Nûh 1:
Hakıykat, biz Nuuhu kavmine gönderdik. «Kendilerine elem verici bir azâb gelmezden evvel kavmini (onunla) korkut» diye.
Nûh 2:
Dedi ki: Ey kavmim, muhakkak ki ben sizi (başınıza gelecek azâbdan) apaçık korkutan bir peygamberim».
Nûh 3:
«Allaha kulluk edin. Ondan korkun. Bana da itaat edin diye (gönderildim)».
Nûh 4:
«Tâki (Allah) sizin günâhlarınızdan bir kısmını yarlığasın, sizi (azâbsız olarak) mukadder bir müddete kadar gecikdirsin. Şübhe yok ki Allahın (ta´yîn etdiği) müddet gelince geri bırakılmaz. Eğer bilseydiniz..».
Nûh 5:
Dedi: «Ey Rabbim, ben kavmimi hakıykaten gece gündüz da´vet etdim».
Nûh 6:
«Fakat benim da´vetim (îmandan) kaçma (ların) dan başka (bir şey´i) artırmadı».
Nûh 7:
«Hakıykat ben, Senin kendilerini yarlığaman için, onları ne zaman da´vet etdiysem parmaklarını kulaklarına tıkadılar, elbiselerine büründüler ayak dirediler, büyüklük tasladılar da tasladılar».
Nûh 8:
«Sonra ben onları hakıykaten en yüksek ses (im) le çağırdım».
Nûh 9:
«Sonra da onları hem i´lân ederek da´vet etdim, hem kendilerine gizli gizli söyledim».
Nûh 10:
«Artık, dedim, Rabbinizden mağfiret dileyin.
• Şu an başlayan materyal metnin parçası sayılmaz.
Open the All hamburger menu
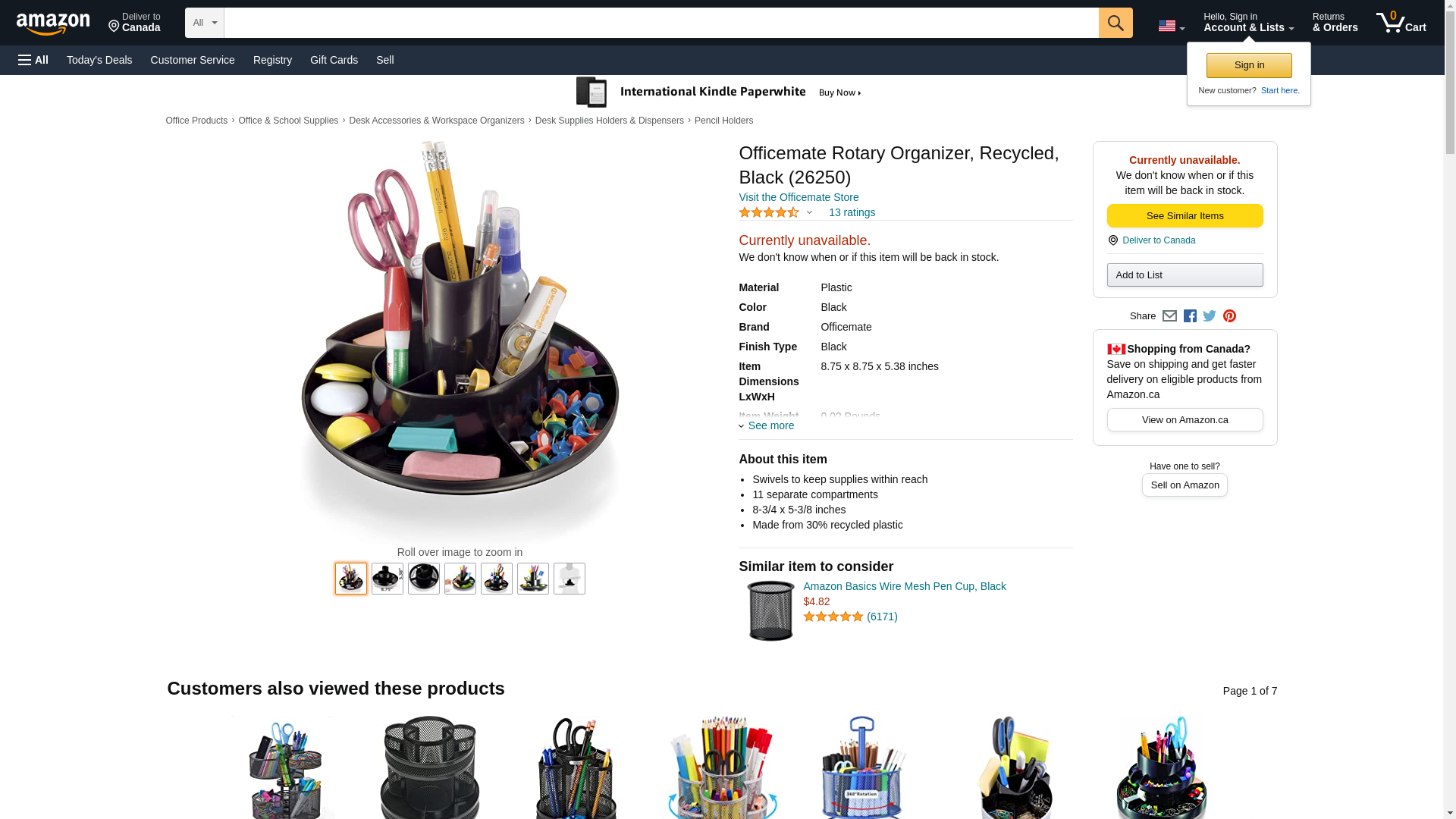[33, 60]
Çünkü O, çok yarlığayıcıdır».
Nûh 11:
«(O sayede) O, üstünüze bol yağmur salıverir».
Nûh 12:
«Sizin mallarınızı, oğullarınızı da çoğaltır, size bağlar, bostanlar verir, size ırmaklar akıtır».
Nûh 13:
«Ne oluyor size ki Allahın, sizi bir vekaar (ve şeref saahibi yapmasını) emel edinmezsiniz»?
Nûh 14:
«Halbuki O, sizi hakıykat türlü türlü tavırlar (haller) le yaratmışdır».
Nûh 15:
«Görmediniz mi, Allah yedi göğü birbiriyle âhengdâr olarak nasıl yaratmış»,
Nûh 16:
«onların içinde ayı bir nuur yapmış, güneşi de bir kandil (olarak) asmışdır».
Nûh 17:
«Allah sizi yerden ot (gibi) bitirdi.
Nûh 18:
«Sonra sizi yine onun içine döndürecek, sizi (yeni) bir çıkarışla (tekrar) çıkaracak».
Nûh 19:
«Allah yeri sizin için bir döşek yapmışdır»,
Nûh 20:
«onun geniş yollarında gezib dolaşınız diye».
Nûh 21:
Nuuh dedi: «Ey Rabbim, hakıykat onlar bana isyan etdiler. Mal (lar) ı ve evlâd (lar) ı (kendilerinin) hüsran (ın) dan başkasını artırmayan kimselere uydular»,
Nûh 22:
«Bunlar da büyük büyük hileler (dolaplar, melanetler) yapdılar».
Nûh 23:
(Halk tabakasına:) «Sakın tapdıklarınızı bırakmayın. Hele «Ved» den, «Suvaa´» dan, «Yeğuus» dan, «Yeuuk» dan ve «Nesr» den zinhar vaz geçmeyin» dediler.
Nûh 24:
«Hakıykaten onlar birçoklarını başdan çıkardılar. Sen (ey Rabbim) o zaalimlerin şaşkınlığından başka şeylerini artırma».
Nûh 25:
Bunlar günâhlarından dolayı suda boğuldular. Ardından da (büyük) bir ateşe atıldılar. O vakit kendileri için Allahdan başka yardımcılar da bulmadılar.
Nûh 26:
Nuuh (öyle) demişdi: «Ey Rabbim, yer (yüzün) de kâfirlerden yurd tutan hiçbir kimse bırakma»!
Nûh 27:
«Çünkü eğer sen onları bırakırsan kullarını yoldan çıkarırlar. Kötüden, öz kâfirden başka da evlâd doğurmaz (lar)».
Nûh 28:
«Ey Rabbim, beni, anamı, babamı, îman etmiş olarak evime giren kimseleri, (kıyamete kadar gelecek) erkek mü´minleri ve kadın mü´minleri Sen yarlığa. Zaalimlerin helakinden başka bir şey´ini de artırma».